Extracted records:
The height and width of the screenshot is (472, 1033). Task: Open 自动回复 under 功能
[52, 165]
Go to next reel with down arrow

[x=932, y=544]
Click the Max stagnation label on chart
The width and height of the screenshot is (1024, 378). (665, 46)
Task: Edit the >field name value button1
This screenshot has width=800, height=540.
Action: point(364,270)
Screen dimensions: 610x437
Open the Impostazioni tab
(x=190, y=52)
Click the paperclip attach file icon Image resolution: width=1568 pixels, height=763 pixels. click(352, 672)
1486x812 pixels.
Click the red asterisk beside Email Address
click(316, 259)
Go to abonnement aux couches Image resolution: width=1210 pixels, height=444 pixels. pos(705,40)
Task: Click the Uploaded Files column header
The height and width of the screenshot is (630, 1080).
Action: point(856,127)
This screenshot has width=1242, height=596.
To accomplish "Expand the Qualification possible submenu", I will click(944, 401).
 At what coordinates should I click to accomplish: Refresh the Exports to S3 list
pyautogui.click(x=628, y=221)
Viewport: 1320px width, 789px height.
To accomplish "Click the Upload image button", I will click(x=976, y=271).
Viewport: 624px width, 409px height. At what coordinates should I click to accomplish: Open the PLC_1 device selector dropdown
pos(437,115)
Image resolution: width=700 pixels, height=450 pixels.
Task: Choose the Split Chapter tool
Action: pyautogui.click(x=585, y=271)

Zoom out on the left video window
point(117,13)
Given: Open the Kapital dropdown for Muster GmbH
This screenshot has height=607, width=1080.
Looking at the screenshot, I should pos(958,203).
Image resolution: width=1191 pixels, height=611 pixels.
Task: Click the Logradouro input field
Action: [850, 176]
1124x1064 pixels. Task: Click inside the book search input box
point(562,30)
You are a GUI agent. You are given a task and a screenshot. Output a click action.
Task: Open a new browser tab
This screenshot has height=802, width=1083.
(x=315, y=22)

» WHAT THIS TASK INVOLVES: Each line above that has the word "will" must be copied.

» ANSWER SPACE:
To accomplish "Expand the Qualification possible submenu", I will click(944, 401).
To accomplish "Click the Upload image button", I will click(x=976, y=271).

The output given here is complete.